▸ Exercise details: Rewrite the material from the line containing "Find the location of a" through the end, changing "particular element" to "specific element" and leaving everything else unchanged.

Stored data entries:
____________
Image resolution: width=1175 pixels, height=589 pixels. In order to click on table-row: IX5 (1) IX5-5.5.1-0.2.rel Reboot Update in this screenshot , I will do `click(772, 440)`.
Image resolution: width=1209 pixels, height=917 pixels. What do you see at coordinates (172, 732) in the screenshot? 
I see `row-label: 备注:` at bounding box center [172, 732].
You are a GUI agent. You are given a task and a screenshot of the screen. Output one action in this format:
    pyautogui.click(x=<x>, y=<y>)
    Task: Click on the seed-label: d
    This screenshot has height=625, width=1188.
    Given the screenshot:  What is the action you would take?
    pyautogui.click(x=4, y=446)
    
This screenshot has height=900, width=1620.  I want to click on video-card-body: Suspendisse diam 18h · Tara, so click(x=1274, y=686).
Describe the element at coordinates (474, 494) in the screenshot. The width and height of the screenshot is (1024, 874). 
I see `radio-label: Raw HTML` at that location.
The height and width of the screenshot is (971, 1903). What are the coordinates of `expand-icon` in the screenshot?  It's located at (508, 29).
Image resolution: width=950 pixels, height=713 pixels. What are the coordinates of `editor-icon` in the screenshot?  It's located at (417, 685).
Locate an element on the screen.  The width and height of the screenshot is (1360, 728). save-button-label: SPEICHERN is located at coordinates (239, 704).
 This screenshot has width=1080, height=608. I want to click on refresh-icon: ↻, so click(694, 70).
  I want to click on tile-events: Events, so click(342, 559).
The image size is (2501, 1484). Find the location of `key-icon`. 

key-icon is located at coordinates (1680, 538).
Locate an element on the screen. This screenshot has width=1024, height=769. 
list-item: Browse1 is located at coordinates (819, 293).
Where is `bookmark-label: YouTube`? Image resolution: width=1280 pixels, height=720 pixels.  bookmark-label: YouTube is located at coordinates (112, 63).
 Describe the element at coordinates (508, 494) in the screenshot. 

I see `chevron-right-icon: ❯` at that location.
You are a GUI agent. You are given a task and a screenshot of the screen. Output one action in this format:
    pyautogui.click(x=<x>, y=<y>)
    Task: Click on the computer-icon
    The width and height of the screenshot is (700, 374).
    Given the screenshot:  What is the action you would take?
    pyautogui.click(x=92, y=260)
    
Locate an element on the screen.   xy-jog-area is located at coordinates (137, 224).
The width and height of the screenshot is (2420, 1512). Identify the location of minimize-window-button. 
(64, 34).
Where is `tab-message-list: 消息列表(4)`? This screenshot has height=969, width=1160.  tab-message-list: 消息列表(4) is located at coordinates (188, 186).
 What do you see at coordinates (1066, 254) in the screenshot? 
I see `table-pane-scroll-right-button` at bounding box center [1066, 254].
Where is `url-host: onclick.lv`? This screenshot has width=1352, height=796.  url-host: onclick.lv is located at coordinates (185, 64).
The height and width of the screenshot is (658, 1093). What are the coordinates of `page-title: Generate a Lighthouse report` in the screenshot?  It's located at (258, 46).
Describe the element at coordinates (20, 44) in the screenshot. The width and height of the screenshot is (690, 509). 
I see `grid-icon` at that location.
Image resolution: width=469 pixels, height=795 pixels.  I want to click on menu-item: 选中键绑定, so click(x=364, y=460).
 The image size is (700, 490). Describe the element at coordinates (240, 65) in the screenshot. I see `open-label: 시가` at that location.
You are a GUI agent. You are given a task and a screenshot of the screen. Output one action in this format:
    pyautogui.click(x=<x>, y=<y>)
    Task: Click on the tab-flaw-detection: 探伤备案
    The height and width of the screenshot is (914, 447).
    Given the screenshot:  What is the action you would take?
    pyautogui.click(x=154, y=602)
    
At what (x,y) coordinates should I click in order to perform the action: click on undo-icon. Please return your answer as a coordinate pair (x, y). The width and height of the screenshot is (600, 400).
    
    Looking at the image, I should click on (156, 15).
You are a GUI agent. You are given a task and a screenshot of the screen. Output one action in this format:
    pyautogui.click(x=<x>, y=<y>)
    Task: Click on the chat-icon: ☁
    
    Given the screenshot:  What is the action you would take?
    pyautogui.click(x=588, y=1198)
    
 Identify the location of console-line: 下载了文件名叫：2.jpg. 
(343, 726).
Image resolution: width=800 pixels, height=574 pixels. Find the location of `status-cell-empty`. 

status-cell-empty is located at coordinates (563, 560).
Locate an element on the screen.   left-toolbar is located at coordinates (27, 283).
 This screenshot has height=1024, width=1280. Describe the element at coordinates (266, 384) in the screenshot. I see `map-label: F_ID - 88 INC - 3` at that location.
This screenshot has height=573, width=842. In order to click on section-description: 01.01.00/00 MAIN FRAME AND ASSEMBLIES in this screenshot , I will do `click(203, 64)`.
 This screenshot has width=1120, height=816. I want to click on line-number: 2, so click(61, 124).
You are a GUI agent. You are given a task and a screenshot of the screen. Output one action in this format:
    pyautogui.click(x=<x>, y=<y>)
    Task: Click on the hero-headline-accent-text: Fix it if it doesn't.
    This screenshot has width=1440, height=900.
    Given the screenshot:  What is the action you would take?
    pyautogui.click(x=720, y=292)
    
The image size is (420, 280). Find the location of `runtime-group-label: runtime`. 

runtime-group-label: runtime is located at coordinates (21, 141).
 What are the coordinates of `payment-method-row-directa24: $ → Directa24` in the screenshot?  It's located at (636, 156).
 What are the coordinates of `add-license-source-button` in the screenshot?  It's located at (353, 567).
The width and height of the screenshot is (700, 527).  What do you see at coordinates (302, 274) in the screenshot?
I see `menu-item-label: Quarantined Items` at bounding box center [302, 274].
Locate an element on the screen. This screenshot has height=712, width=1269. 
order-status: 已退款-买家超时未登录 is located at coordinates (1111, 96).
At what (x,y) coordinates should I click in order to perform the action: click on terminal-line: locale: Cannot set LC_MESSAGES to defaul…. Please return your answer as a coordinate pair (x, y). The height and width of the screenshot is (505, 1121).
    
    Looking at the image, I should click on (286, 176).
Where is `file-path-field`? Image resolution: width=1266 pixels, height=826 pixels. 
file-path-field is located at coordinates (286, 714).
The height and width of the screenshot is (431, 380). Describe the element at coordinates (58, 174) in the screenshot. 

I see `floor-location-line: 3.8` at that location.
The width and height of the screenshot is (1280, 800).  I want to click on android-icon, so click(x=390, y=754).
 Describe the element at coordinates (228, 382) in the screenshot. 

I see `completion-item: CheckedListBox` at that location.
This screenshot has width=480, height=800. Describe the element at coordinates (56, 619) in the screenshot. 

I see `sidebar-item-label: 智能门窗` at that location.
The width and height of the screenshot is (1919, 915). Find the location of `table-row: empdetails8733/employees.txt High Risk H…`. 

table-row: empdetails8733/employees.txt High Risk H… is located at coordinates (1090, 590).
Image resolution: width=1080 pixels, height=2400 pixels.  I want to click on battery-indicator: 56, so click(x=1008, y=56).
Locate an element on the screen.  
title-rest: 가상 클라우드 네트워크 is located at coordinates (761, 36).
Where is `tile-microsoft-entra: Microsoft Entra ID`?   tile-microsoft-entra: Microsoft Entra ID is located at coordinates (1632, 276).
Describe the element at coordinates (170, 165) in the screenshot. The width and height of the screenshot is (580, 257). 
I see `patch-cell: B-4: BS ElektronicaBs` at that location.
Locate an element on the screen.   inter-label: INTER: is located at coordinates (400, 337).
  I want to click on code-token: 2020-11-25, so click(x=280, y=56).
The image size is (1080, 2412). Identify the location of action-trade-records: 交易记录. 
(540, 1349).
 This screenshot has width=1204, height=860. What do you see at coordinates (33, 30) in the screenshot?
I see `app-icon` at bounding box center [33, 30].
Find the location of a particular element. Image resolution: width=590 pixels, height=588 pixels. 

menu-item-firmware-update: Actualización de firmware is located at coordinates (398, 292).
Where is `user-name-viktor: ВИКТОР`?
____________
▸ Response below:
Find the location of a specific element. Image resolution: width=590 pixels, height=588 pixels. 

menu-item-firmware-update: Actualización de firmware is located at coordinates (398, 292).
Where is `user-name-viktor: ВИКТОР`?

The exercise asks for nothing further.